No Time for Goodbye - Linwood Barclay [133]
“So Enid, she’s nursed a grudge against Tess all these years, too.”
“She despised her for getting money she believed belonged to her. The two women she hated most in the world, and she’d never met either one of them.”
“So,” I said, “this story of yours, that you’ve never been back to Connecticut, even if you didn’t actually see Cynthia, that’s bullshit then.”
“No,” he said. “That’s the truth.”
And I thought about that for a while as we continued to drive on through the night.
46
Finally, I said, “I know you didn’t mail the money to Tess. It didn’t show up in her mailbox with a stamp on it. And you didn’t FedEx it. There’d be an envelope stuffed with cash in her car, another time she found it tucked into her morning newspaper.”
Clayton acted as though he couldn’t hear me.
“So if you didn’t mail it, and you didn’t deliver it yourself,” I said, “then you must have had someone do it for you.”
Clayton remained impassive. He closed his eyes, leaned his head back on the headrest, as though sleeping. But I wasn’t buying it.
“I know you’re hearing me,” I said.
“I’m very tired,” he said. “I normally sleep through the night, you know.
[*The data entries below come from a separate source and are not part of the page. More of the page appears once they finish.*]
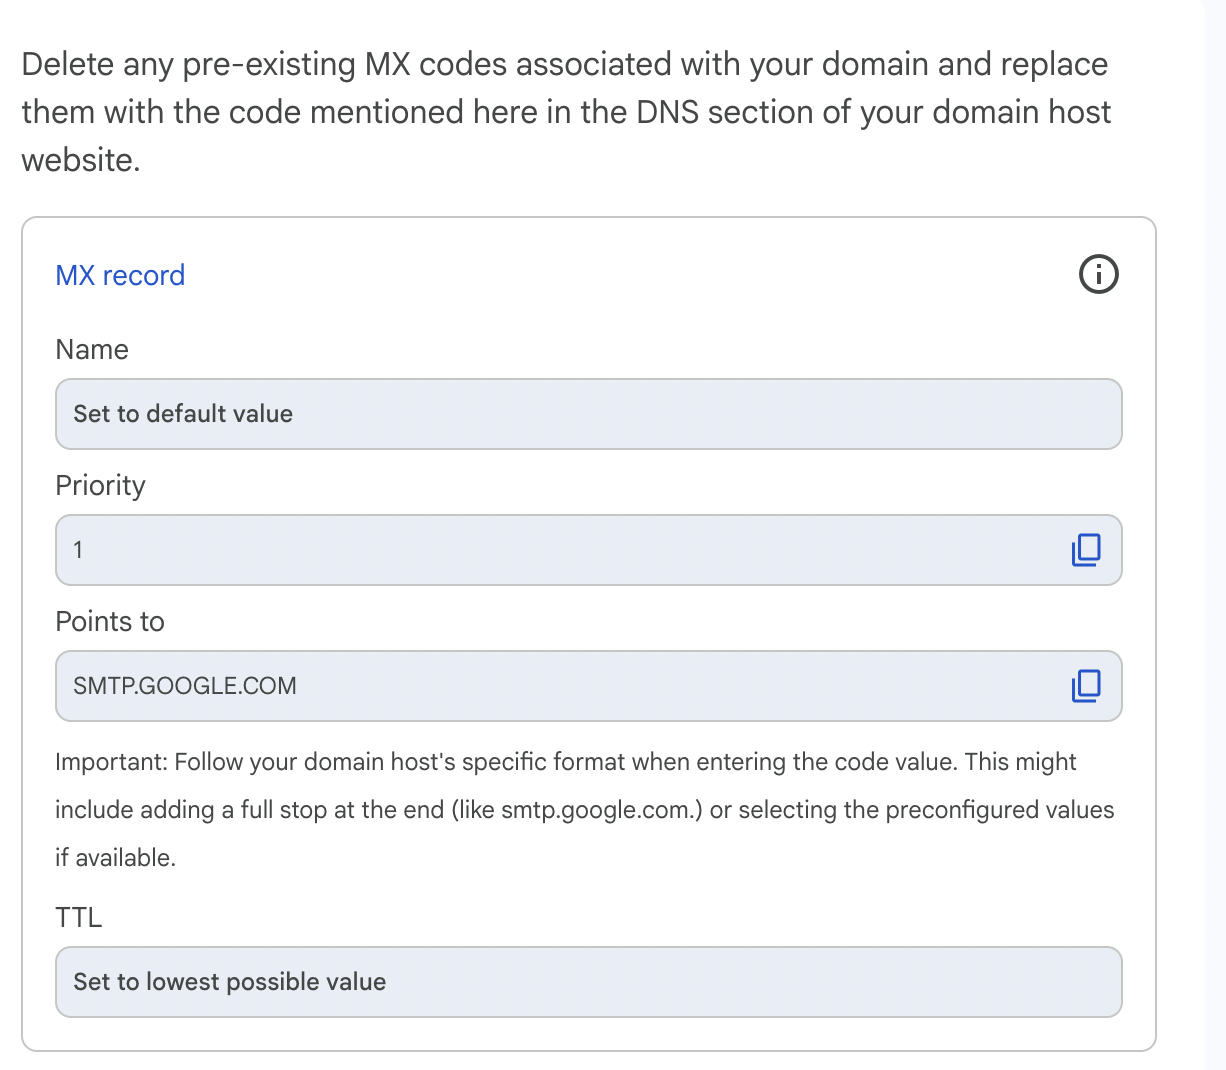Click the Priority field containing 1
Screen dimensions: 1226x1070
pos(560,550)
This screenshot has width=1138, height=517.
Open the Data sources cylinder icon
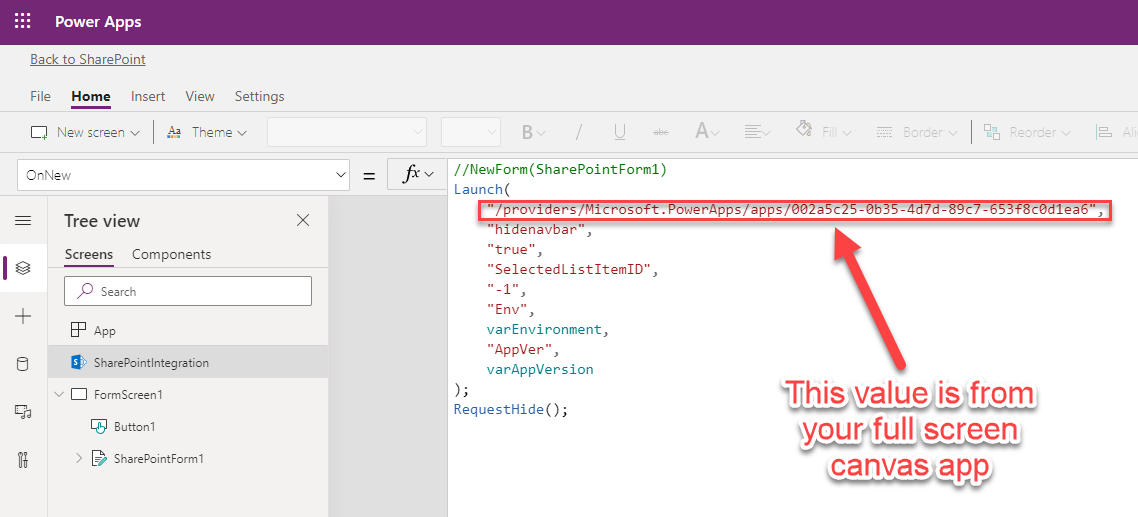pos(23,364)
Leave me alone for a while, let me catch a few winks.”
“I’ve one other question,” I said. He kept his eyes shut, but I saw his mouth twitch nervously. “Tell me about Connie Gormley.”
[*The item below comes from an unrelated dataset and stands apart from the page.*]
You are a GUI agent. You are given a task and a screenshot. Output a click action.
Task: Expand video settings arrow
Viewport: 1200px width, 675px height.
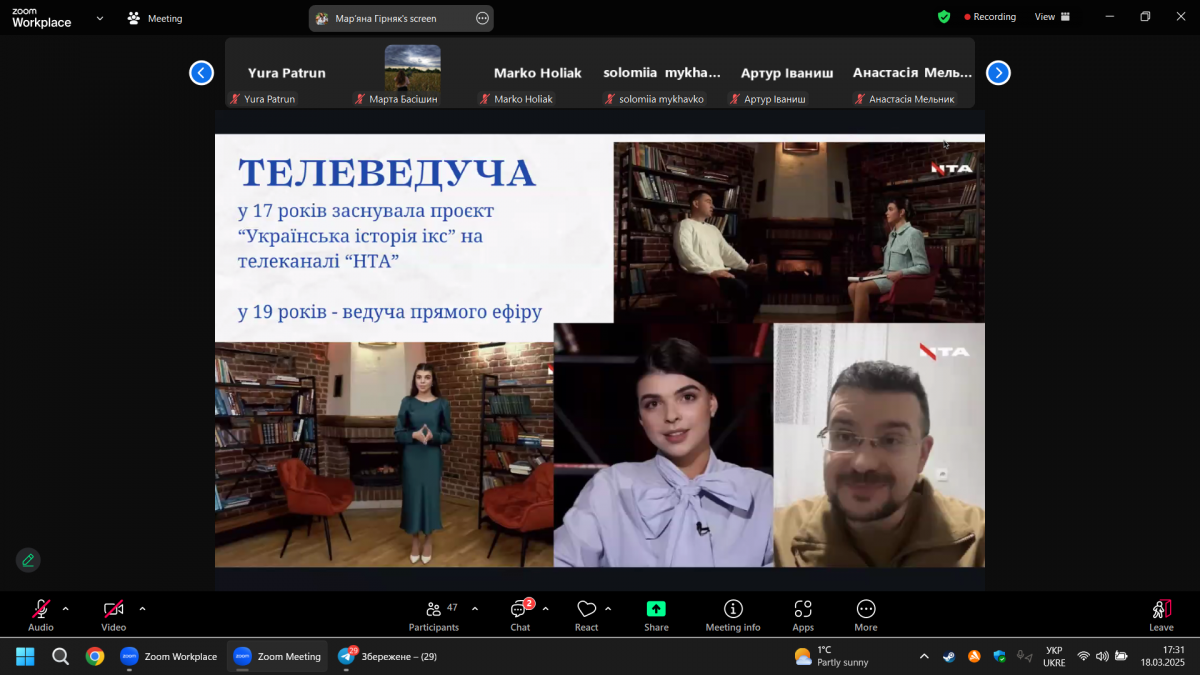pos(142,608)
His eyes opened suddenly, as though I’d jabbed him with a cattle prod. Clayton tried to recover.
“I don’t know that name,” he said.
“Let me see if I can help,” I said. “She was from Sharon, she was twenty-seven years old, she worked at a Dunkin’ Donuts, and one night, twenty-six years ago, a Friday night, she was walking along the shoulder of the road near the Cornwall Bridge, this would be on Route 7, when she was hit by a car. Except it wasn’t exactly a hit-and-run. She was most likely dead beforehand, and the accident was staged. Like someone wanted it to look like it was just an accident, nothing more sinister, you know?”
Clayton looked out his window so I couldn’t see his face.
“It was one of your other slips, like the shopping list and the phone bill,” I said. “You’d clipped this larger story about fly-fishing, but there was this story down in the corner about the hit-and-run. Would have been easy to snip it out, but you didn’t, and I can’t figure out why.”
We were nearing the New York–Massachusetts border, heading east, waiting for the sun to rise.
“Did you know her?” I asked. “Was she someone else you met touring the country for work?”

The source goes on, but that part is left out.